> [TEXT SEGMENT]
Oh, please. Manar spent enough working Cullerton to understand that Madigan will never let a law to lower the bar for 3rd parties to ever make it through the Illinois House. Giving him credit for writing a bill that he knows will never become law is ridiculous. Andy Manar has had a seat at the table for too long while Illinois government fails. He's the last thing we need.

 

 
RD
This is interesting. Why should a third-party candidate have to collect 3 times as many signatures. It's kind of ridiculous when you really think about it.

 

 
The problem with our system of elections is not the difficulty in gaining ballot access faced by third-parties; it is the fact that party-affiliation is required for ballot access at all!

If a political party wants to endorse a candidate then it has every right to do so, along with establishing the parameters by which its endorsement is to be achieved. A political party SHOULD BE treated with no special preferences and as no different than any other political committee/interest group.

> [WORK INSTRUCTIONS]
a) Summarize the comments on third-party ballot access in two sentences.
b) Answer these questions from the comments on third-party ballot access:
(i) According to the first comment, who will never let a law lowering the bar for third parties make it through the Illinois House?
(ii) How many times as many signatures does the second comment say a third-party candidate must collect?
(iii) In the last comment, what should a political party be treated no different than?
c) Carry on the comments on third-party ballot access from the point where they stop.

> [DATA EXTRACT]
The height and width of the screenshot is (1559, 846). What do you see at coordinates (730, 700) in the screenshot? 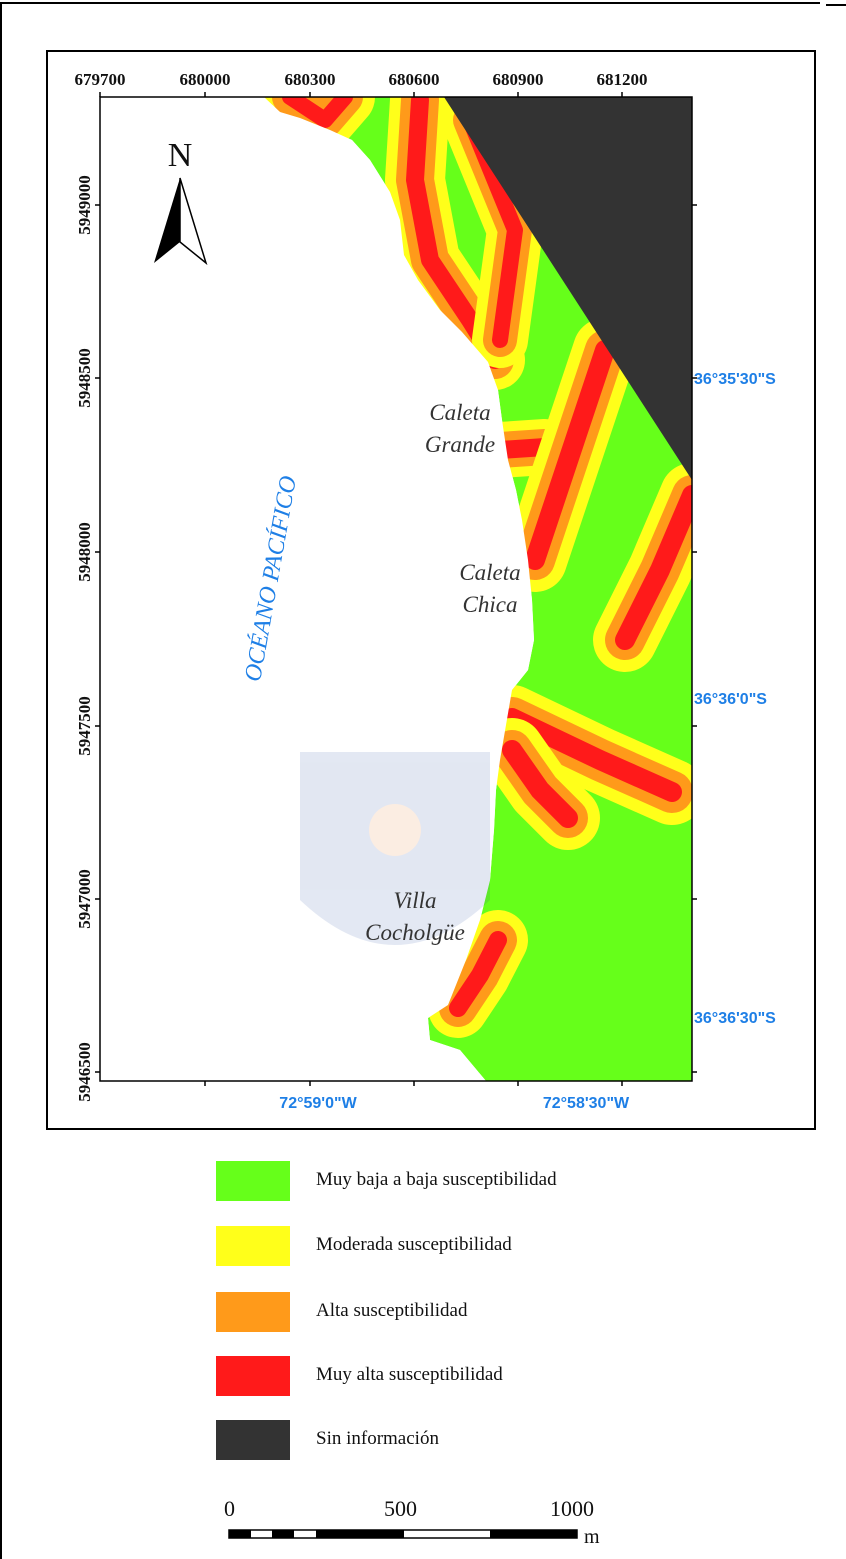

> [WRITTEN ANSWERS]
a) One commenter mocks giving Andy Manar credit for a bill to lower the bar for third parties, saying Madigan will never let such a law through the Illinois House and that Manar has had a seat at the table too long while Illinois government fails. Others ask why a third-party candidate should have to collect three times as many signatures, and argue that the real problem is requiring party affiliation for ballot access at all, with parties treated no differently than any other political committee or interest group.

b)
(i) Madigan.
(ii) Three times as many.
(iii) Any other political committee or interest group.

c)
What we need is not to give more ballot-lines to political parties, but to eliminate all requirements of party-affiliation.

There was a time when people ran for public office and were either endorsed or not by a political party.

You can still see the remnants of this in the northeastern U.S. in states like Massachusetts and New York, where candidates compete for party nominations at state-party conventions and in primaries where candidates can run as the endorsed nominee of multiple parties.